The Pima County Board of Supervisors approved their budget for the next fiscal year and it is pathetic. Several Sherriff’s deputies spoke and pleaded for the Board to adhere to the contract between the County Government and the Deputies. According to those deputies they were promised a step increase every year or two years I am not sure which as it was explicitly stated but none have happened for over eight and perhaps ten years. Deputies have had to try and live on starting salary for years with only a 3% across-the-board raise two years ago – a raise that did not match the inflation since the previous across-the-board raise and has fallen far behind since. Those deputies spoke of family and friends having to pitch in and help support them obtain basic foodstuffs because their salary cannot support a single person let alone a family even with two parents working unless the other parent made a huge salary. I now have my theme for when I chew out the Board on a weekly basis, or during the summer a monthly basis.

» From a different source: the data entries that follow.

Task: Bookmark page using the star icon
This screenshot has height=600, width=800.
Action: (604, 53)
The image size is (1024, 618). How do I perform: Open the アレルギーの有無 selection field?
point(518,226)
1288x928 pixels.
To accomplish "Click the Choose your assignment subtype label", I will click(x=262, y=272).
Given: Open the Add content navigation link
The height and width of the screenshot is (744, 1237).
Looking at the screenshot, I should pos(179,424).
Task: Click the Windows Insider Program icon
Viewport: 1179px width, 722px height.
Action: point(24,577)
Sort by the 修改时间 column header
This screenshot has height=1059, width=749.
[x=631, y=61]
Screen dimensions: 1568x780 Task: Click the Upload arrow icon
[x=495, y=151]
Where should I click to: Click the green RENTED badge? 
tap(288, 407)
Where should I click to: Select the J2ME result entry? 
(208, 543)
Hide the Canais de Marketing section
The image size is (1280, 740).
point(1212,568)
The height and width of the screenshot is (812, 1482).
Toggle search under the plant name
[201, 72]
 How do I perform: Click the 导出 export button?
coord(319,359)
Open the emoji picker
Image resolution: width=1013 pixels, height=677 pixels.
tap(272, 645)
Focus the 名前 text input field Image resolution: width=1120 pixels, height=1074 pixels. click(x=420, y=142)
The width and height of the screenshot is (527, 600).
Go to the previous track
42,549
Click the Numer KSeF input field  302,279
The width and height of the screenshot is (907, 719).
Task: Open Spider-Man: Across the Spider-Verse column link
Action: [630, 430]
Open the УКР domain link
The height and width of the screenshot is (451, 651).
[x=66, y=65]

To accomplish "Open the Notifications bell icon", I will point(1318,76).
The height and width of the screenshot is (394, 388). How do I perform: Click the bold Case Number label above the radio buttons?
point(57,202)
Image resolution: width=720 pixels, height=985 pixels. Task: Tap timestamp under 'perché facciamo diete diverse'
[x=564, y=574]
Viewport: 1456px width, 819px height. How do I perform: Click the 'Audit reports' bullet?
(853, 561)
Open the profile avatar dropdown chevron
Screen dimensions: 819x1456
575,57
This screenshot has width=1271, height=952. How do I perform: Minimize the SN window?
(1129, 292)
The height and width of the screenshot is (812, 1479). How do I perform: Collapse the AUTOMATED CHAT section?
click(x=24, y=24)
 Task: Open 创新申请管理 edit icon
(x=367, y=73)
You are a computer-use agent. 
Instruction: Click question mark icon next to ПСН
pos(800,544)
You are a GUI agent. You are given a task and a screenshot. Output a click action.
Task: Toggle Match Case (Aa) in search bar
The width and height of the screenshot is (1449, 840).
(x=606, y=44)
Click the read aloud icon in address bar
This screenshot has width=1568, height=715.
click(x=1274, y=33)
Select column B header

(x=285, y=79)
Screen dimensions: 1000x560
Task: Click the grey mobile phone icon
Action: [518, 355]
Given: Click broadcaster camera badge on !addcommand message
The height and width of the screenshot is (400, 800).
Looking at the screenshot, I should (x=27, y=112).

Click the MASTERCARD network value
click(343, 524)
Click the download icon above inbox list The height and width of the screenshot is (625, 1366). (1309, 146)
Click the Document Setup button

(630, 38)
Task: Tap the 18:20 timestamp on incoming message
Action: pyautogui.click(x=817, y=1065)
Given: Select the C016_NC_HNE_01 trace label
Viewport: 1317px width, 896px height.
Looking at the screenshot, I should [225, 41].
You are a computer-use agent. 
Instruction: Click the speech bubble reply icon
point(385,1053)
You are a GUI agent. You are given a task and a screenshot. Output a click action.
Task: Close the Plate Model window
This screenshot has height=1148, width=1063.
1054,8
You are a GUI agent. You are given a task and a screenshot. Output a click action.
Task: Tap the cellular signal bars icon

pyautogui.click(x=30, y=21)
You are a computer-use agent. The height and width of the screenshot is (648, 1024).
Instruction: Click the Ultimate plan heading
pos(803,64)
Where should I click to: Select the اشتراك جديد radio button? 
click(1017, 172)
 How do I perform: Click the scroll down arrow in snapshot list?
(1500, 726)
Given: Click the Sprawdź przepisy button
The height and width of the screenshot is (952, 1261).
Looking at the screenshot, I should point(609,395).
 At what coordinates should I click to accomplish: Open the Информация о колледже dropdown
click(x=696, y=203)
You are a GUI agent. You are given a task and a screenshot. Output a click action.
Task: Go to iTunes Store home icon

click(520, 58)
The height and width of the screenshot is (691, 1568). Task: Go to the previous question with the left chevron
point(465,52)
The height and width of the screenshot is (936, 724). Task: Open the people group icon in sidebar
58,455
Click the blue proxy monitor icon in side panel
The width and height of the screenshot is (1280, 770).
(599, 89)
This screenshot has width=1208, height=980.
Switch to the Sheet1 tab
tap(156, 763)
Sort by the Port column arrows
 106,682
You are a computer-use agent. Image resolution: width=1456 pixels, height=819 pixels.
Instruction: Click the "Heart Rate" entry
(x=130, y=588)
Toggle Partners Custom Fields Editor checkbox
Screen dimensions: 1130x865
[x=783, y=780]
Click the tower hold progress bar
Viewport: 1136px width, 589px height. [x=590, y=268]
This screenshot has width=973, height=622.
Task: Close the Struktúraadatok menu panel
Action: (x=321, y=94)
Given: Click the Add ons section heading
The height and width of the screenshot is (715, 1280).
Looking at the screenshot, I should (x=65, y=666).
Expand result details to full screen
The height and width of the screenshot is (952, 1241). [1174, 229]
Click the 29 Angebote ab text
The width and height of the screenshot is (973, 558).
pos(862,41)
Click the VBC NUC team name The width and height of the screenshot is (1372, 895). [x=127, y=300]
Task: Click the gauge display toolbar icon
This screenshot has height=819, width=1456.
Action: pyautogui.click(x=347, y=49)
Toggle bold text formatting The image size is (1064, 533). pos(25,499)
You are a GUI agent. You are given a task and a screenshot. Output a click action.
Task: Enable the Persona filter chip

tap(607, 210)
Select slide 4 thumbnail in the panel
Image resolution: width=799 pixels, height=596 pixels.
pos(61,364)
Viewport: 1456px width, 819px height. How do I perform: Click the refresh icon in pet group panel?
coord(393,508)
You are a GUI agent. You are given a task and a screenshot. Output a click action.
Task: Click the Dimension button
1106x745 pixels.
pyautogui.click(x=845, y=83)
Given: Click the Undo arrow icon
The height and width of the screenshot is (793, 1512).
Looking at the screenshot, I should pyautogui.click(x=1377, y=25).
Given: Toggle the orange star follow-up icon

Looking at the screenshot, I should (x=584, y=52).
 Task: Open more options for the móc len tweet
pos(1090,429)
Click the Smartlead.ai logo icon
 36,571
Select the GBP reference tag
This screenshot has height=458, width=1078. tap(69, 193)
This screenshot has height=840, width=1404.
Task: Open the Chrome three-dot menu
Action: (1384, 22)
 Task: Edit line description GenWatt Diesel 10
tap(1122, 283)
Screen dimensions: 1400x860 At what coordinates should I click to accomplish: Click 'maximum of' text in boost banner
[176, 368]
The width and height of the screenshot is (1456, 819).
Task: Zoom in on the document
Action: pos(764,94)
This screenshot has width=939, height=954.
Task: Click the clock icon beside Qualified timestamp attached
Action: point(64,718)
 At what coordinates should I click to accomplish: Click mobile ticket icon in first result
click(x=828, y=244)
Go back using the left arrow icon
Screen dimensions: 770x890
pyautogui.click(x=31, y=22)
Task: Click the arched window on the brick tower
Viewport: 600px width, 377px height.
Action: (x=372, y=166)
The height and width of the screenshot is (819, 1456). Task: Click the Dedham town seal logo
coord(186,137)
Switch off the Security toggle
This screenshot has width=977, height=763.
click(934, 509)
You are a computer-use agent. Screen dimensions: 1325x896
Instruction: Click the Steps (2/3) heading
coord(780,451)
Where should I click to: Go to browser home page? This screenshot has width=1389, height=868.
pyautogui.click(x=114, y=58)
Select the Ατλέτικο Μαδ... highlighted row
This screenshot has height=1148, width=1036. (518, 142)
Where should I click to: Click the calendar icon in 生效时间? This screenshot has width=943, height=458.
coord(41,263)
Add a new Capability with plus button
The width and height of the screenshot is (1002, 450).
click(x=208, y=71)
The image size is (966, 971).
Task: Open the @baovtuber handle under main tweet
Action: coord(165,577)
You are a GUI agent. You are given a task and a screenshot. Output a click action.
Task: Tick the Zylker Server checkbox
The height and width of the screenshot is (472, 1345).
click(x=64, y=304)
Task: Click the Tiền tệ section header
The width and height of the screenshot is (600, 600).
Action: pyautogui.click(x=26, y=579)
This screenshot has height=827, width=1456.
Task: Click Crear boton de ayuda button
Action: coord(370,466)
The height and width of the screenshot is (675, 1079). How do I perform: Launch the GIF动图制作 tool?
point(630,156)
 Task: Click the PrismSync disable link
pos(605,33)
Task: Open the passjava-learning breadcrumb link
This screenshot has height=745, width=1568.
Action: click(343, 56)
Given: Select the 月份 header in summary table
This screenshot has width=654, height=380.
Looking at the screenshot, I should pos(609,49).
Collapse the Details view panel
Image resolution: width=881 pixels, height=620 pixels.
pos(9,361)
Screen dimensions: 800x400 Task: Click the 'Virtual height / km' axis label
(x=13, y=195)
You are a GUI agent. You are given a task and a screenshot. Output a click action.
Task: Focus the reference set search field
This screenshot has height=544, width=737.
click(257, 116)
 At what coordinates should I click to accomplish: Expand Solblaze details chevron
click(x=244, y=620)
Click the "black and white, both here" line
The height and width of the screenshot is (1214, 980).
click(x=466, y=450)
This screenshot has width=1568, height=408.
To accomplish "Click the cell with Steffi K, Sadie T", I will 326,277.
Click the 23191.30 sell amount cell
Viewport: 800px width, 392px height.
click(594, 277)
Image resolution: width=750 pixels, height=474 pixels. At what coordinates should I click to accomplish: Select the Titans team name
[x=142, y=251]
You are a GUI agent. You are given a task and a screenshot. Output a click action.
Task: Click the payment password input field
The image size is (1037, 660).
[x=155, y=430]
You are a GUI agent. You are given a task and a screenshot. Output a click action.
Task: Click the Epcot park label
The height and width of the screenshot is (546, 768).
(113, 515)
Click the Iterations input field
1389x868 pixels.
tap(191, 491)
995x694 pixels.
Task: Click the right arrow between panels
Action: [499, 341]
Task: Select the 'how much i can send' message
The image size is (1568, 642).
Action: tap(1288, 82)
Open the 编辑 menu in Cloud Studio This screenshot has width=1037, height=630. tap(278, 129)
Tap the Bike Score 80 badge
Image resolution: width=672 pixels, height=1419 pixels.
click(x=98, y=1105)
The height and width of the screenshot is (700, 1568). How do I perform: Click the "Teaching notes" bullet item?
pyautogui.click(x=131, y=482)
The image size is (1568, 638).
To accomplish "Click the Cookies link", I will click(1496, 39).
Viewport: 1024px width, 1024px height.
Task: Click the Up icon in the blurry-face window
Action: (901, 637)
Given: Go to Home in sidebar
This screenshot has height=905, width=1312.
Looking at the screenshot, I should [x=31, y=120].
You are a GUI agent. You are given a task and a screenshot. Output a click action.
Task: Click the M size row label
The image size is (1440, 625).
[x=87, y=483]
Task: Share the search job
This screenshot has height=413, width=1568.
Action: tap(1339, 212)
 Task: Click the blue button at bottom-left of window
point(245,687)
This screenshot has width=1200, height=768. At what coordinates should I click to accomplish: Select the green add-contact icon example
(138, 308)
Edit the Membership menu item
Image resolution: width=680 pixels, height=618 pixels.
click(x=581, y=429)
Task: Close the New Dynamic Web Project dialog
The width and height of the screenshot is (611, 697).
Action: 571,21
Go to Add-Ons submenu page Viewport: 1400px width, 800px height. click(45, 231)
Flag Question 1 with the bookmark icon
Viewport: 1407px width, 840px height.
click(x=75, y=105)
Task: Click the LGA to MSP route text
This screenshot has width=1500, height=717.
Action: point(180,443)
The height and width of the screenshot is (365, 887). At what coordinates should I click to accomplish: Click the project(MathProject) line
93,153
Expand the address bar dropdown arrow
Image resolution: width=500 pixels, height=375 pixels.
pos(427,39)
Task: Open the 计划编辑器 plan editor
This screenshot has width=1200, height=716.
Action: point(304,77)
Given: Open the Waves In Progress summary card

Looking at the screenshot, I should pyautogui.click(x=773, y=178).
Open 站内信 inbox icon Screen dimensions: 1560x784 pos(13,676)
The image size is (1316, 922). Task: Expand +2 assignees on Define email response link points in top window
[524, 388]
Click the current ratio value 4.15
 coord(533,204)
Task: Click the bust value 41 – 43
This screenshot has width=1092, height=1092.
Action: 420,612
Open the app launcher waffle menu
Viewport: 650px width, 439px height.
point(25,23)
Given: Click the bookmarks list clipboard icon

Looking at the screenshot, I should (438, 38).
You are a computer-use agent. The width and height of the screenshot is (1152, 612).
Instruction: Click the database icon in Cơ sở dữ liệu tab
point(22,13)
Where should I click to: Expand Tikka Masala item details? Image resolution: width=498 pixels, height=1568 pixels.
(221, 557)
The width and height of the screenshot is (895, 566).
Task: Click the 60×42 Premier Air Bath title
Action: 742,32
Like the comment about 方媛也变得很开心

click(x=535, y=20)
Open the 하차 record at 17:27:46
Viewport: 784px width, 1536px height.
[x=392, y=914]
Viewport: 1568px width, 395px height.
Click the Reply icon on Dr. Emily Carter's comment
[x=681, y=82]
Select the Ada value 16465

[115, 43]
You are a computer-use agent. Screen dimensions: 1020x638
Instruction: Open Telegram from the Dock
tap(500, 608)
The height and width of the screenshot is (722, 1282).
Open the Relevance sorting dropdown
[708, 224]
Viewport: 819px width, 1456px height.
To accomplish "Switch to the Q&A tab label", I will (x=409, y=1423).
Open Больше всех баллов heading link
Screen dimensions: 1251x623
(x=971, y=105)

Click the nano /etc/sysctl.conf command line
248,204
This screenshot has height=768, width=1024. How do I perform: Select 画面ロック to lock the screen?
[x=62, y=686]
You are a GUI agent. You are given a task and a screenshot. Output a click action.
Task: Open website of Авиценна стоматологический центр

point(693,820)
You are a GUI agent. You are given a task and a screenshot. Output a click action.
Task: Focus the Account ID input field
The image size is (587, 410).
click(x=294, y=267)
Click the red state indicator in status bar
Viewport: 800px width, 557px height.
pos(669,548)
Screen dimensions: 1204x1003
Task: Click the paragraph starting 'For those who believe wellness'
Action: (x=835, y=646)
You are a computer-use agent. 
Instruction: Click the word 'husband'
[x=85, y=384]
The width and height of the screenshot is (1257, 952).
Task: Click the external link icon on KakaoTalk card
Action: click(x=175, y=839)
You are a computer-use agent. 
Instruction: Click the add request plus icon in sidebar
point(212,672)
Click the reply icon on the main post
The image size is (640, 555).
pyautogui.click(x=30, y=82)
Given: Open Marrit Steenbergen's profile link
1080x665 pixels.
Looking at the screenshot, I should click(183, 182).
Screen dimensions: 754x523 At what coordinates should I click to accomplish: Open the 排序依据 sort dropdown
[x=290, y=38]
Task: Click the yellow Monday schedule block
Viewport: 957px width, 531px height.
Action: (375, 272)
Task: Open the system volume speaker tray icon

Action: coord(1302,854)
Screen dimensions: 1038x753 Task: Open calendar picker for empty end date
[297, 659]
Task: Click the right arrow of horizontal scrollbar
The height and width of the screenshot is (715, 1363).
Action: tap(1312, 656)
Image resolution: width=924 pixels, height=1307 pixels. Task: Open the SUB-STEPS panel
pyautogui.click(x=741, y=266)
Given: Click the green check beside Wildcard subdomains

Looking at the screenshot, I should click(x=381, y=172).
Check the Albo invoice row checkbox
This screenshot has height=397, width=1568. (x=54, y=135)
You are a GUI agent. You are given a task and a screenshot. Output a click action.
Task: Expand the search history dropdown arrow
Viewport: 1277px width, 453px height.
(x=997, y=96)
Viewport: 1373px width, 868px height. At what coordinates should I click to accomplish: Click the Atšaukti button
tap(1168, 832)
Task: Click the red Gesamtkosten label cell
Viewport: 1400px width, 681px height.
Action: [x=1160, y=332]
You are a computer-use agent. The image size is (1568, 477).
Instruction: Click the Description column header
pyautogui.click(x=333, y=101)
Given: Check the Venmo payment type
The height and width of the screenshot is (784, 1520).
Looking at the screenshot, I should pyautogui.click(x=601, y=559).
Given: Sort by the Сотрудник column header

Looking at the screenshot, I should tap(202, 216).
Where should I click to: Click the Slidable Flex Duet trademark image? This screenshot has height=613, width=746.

For those of you who wish to do so, please pray for: Katharine the Presiding Bishop of the Episcopal Church, Kirk the Bishop of Arizona, Steve and the other clergy of Grace-St. Paul’s Episcopal Church; for those in the military especially those in combat zones especially Ronald Berryhill, Christopher Gallo, Michael Hannan, Andrew Harris, Donna Heath, Frederick Jenning, Jordan S. Marks, Eric Osche, Mark Pundt, Terrence Robinson, Laramie Struble, Brian; for those in need especially Catherine Brown, Walter Collins, Jay Elliston, Phyllis Garver, Oma “Sam” Guard, Sara Heitshu & Terry Friedman, Agok Garang, Jean Keplinger, Lois Mervyn, Dick Miya, James Neeley, Danielle Phillips, Jane Pundt, Doree Ramey, Barbara & Sam Reynolds, Robert Rosenberg, Susan Southwick, Ed, Lee, Marilyn, Yong Ae, Yvonne, William Brown, Francesca Jarvis, Tony Jones, Maribel Ortiz, Laurence Pasquini, Vivian Price, Kathleen Santo, Peggy Southwick, Amy, Bill, Edna, George, Jay, Jerry & Rondy, Joel, Karl, Monica, Roman & Danitza, Nate, Nick & Emily, Penny, Peter, Rob, Tina, W., William; for animal companions in need especially Logan, Vienna; for those who have died especially Betty Rohleder; for animal companions who have died especially Jelly Belly, Bear-Dog. I also ask that you pray for the millions of people who have been killed, driven from their homelands or otherwise persecuted by Muslims throughout the world. I also ask that you pray for Leah Still whose cancer has returned.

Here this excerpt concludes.